Berdasarkan Undang-Undang Nomor 24 Tahun 2009 tentang Bendera, Bahasa, dan Lambang Negara serta Lagu Kebangsaan, bendera negara harus dihormati dan tidak boleh direndahkan atau disandingkan dengan sembarangan dengan bendera lain. Meskipun UU tersebut tidak secara jelas melarang pengibaran bendera non-negara seperti One Piece, yang dilarang adalah pengibaran bendera negara asing tertentu.

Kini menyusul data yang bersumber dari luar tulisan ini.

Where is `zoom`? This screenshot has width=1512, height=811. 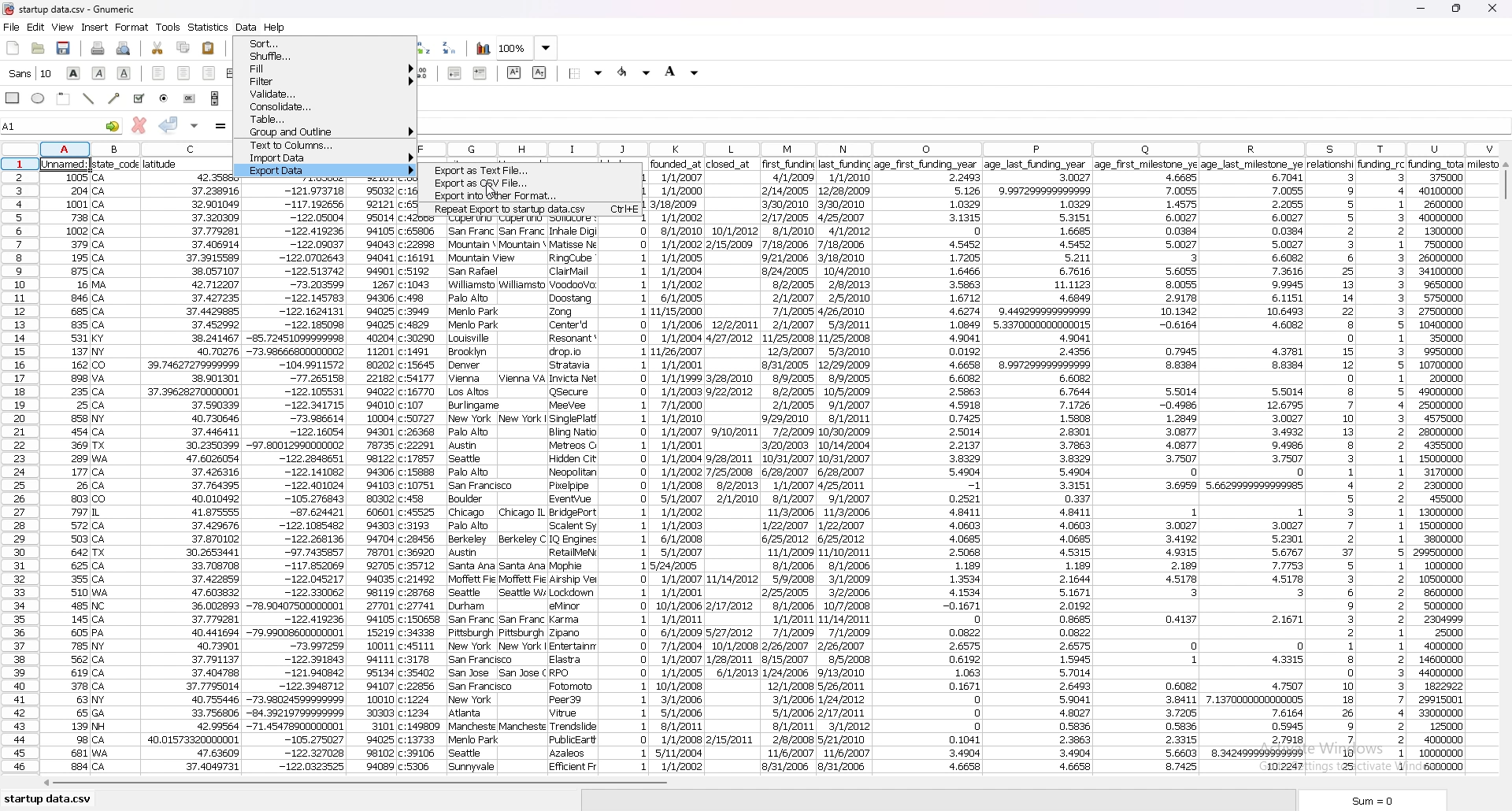
zoom is located at coordinates (529, 48).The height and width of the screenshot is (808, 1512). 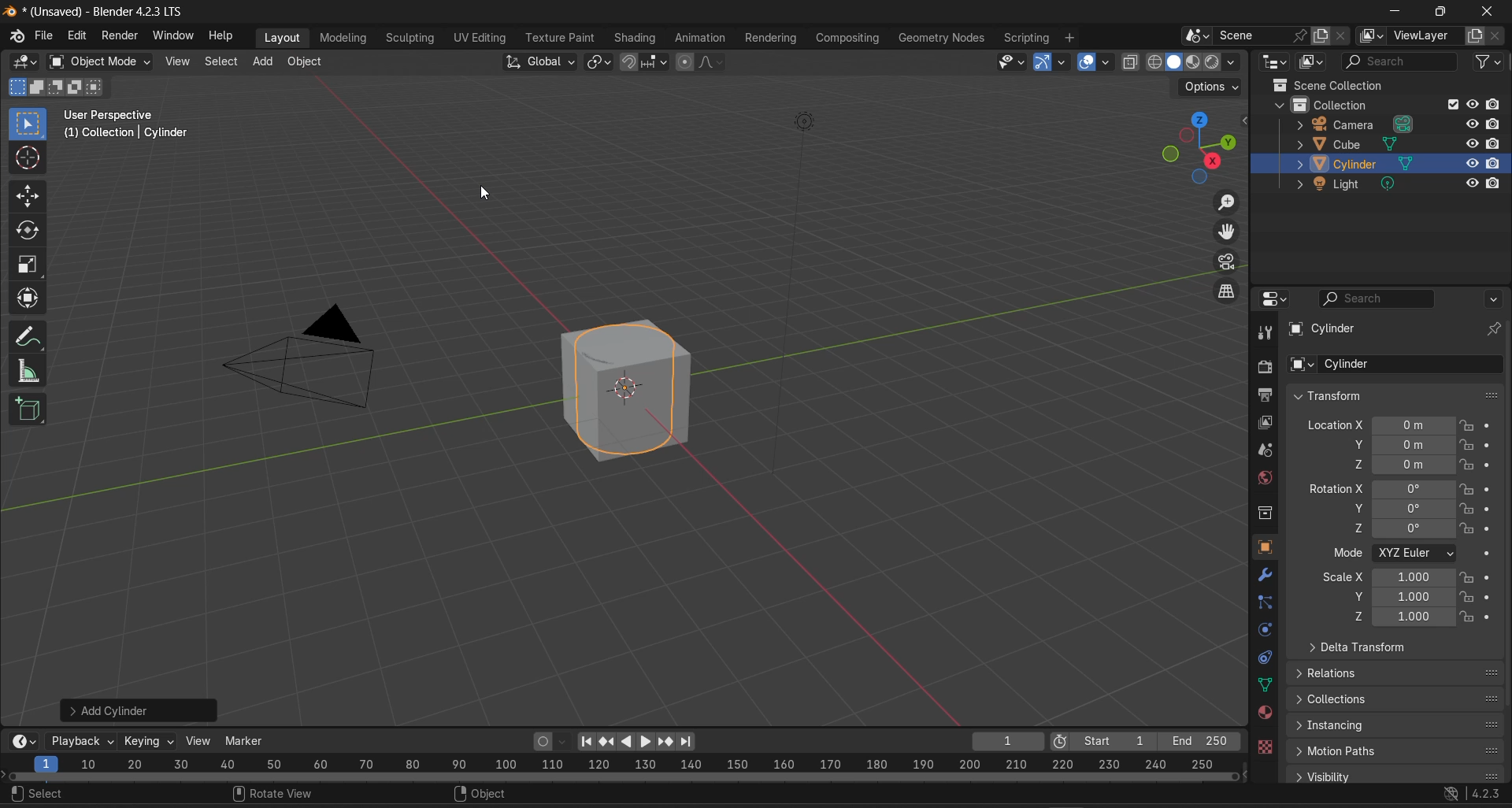 I want to click on remove view layer, so click(x=1496, y=37).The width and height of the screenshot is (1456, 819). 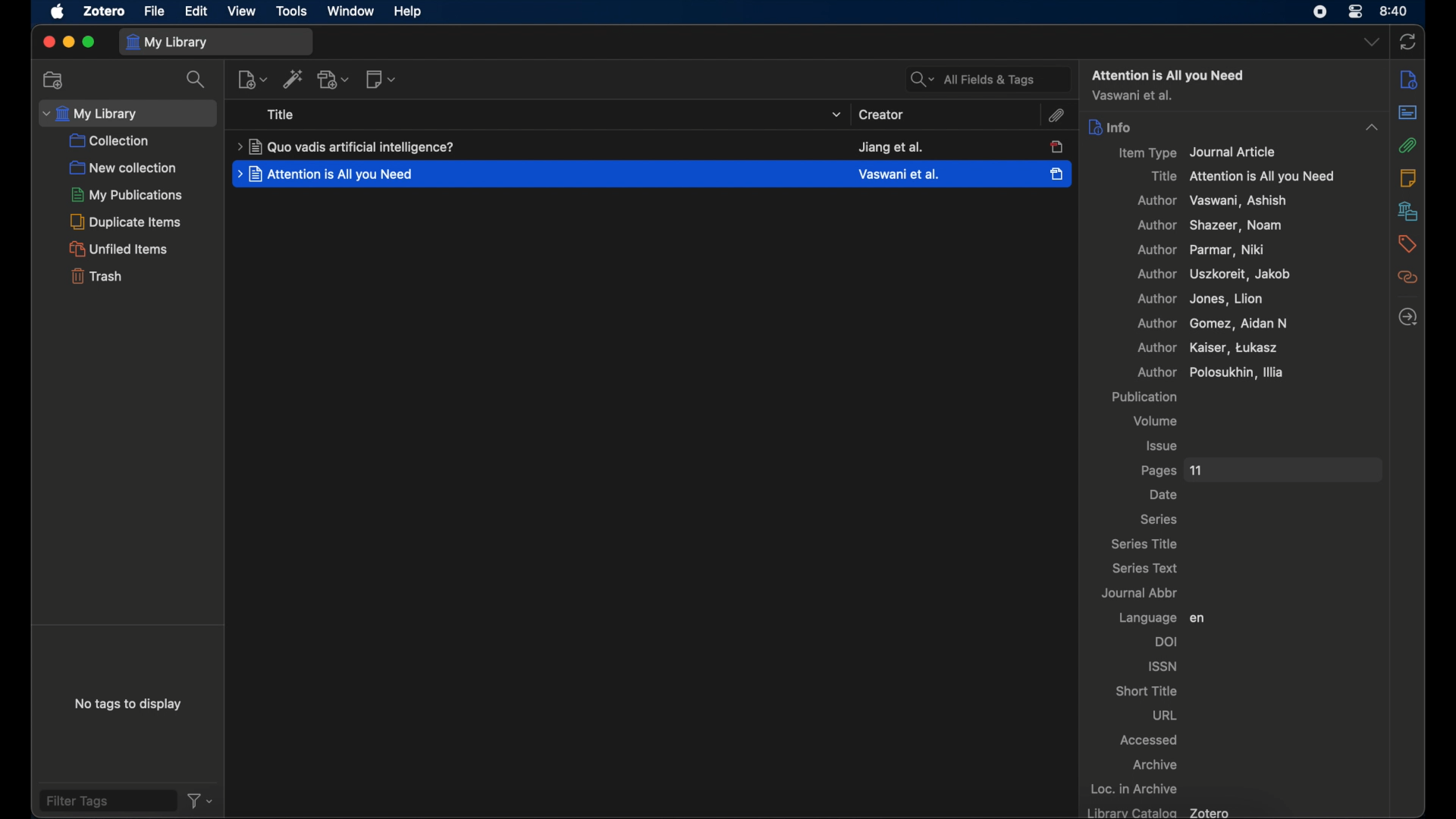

Meski demikian, pengibaran bendera selain Merah Putih harus mematuhi aturan tata letak dan penghormatan. Pasal 17 UU 24/2009 menetapkan bahwa bendera negara tidak boleh lebih kecil atau lebih rendah dari bendera lain yang disandingkan. Selain itu, dalam Pasal 21 UU 24/2009 diatur bahwa jika bendera Merah Putih dikibarkan bersama simbol non-negara, bendera Merah Putih harus berada pada posisi lebih tinggi dan memiliki ukuran lebih besar.
Walaupun fenomena ini dimaknai sebagai ekspresi budaya pop yang mencerminkan semangat kebebasan dan petualangan, penting untuk tetap menghormati simbol negara. Menghormati aturan adalah bentuk kreativitas yang bijaksana dan menunjukkan rasa cinta pada Tanah Air. Dalam menyambut Hari Kemerdekaan, mari rayakan dengan kreativitas namun tetap menjaga kehormatan terhadap Merah Putih.